The company can scare workers into thinking that voting for a union will cost them their jobs.
Meanwhile, unions are not allowed to visit the worksite to make their case for joining a union.
They do not have access to complete contact information that will enable them to effectively contact workers.
This company even hired a private security firm and posted large, threatening security guards outside the voting area during the vote.
After Judge Wacknov's ruling in February 2003, the company appealed the decision.
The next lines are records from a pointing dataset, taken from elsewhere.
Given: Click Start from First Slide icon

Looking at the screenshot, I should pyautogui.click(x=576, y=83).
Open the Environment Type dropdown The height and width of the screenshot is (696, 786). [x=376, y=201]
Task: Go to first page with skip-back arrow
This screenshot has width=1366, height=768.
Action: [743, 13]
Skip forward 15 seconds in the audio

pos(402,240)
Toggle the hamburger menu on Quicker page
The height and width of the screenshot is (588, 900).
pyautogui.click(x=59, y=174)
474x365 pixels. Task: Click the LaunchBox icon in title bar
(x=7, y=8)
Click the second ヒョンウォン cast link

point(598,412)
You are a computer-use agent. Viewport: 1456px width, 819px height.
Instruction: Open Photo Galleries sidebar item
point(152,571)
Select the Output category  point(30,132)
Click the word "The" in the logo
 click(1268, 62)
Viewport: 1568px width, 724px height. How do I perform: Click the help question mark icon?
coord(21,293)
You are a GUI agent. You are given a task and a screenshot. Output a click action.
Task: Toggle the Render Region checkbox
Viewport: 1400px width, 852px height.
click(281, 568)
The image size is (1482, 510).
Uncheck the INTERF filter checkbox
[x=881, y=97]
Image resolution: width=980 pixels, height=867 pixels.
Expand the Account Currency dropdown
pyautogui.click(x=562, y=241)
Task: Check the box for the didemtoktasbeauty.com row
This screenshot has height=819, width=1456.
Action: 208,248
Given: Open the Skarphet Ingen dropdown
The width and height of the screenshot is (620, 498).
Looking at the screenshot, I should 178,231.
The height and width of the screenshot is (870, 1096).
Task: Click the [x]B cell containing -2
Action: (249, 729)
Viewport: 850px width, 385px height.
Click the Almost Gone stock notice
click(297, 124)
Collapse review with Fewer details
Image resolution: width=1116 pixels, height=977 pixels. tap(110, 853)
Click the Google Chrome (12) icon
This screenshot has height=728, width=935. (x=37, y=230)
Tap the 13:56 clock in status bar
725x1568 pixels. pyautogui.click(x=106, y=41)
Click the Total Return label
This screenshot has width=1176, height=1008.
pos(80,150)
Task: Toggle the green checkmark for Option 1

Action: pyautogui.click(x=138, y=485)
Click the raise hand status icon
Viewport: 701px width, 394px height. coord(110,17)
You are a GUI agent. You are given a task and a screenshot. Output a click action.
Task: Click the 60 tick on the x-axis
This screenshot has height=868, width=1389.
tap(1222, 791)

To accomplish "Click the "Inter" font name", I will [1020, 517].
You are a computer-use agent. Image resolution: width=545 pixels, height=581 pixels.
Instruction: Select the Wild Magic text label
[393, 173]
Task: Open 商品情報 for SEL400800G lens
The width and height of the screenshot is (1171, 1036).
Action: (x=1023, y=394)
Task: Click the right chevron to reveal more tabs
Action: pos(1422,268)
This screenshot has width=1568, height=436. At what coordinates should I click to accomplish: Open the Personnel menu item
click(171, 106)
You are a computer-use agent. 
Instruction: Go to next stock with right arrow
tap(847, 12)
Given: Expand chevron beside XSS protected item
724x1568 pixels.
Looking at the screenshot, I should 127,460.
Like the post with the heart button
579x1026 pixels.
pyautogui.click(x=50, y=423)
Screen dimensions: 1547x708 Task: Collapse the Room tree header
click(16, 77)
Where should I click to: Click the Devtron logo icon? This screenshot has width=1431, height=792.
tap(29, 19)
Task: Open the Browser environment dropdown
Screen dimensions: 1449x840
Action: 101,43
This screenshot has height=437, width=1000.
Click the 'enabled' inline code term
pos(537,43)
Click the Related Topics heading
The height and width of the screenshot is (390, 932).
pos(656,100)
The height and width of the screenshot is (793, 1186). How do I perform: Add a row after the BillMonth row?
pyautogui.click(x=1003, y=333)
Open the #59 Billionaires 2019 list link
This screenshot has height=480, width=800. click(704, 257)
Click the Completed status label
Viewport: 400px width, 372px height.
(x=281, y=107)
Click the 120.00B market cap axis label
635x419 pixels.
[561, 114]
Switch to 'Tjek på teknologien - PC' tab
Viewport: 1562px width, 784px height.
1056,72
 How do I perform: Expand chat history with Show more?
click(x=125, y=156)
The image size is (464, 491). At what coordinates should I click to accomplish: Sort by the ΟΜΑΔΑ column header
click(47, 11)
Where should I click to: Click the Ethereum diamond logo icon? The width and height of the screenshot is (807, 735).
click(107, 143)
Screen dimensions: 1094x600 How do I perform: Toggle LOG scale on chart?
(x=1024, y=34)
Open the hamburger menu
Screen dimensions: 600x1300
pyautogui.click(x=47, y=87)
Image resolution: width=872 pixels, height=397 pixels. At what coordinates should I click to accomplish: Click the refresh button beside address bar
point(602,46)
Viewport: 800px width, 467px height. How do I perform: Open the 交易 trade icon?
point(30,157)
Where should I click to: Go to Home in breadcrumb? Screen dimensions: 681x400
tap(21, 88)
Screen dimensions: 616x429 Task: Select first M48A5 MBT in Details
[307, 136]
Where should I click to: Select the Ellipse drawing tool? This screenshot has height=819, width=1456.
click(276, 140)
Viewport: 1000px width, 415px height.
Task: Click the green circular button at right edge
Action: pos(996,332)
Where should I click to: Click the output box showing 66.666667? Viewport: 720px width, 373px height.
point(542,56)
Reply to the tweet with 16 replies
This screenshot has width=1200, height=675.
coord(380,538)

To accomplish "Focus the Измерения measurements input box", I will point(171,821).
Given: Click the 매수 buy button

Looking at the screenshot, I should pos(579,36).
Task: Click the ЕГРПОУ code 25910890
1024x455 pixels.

A year and a half later, in summer 2004 the overburdened National Labor Relations Board upheld Judge Wacknov's ruling and ordered a new election.
In August 2004, a second election was held for the company's workers, and a majority voted to join the union.
The company appealed yet again.
In February 2005, NLRB Administrative Law Judge James Rose found that the company had effectively stuffed the ballot box in its favor by unfairly adding ineligible voters.
In July 2005--40 months after a petition was first filed to hold an election--the NLRB Board finally certified the ILWU Local 142 as the union for the workers.
Still, the company has continued to offer appeal after appeal of the election's results.
It's now the end of 2011.
The workers still do not have their first bargaining contract for better wages and conditions.
Today's bill on the House floor would make this unfairness even worse.
H.R. 3094 would make it nearly impossible, in contested situations, for workers to come to the table and have a voice in the workplace by voting to join a union.
Nationwide, in contested cases, workers already have to wait an average of four months to vote whether to join a union. Various delays can already occur.
Today's bill would make this problem even worse. It would add an extra minimum waiting period of two weeks before a hearing, and five weeks before an election. This is in addition to the already long wait time.
And each day of delay allows an employer to continue to scare their employees into voting against a union.
Today's bill would add to the NRLB's paperwork burdens. H.R. 3094 would require the NLRB to hear frivolous appeals from a company to stop an election.
This would completely overwhelm the NRLB with thousands of frivolous appeals and delay elections even longer.
Clearly, the current system is already stacked against workers trying to have a voice at the table.
This bill should really be called the "Election Prevention Act."
I urge my colleagues to join me in voting against this bill.
Instead, let's stand with working men and women of this country and focus on what people really want--getting back to work.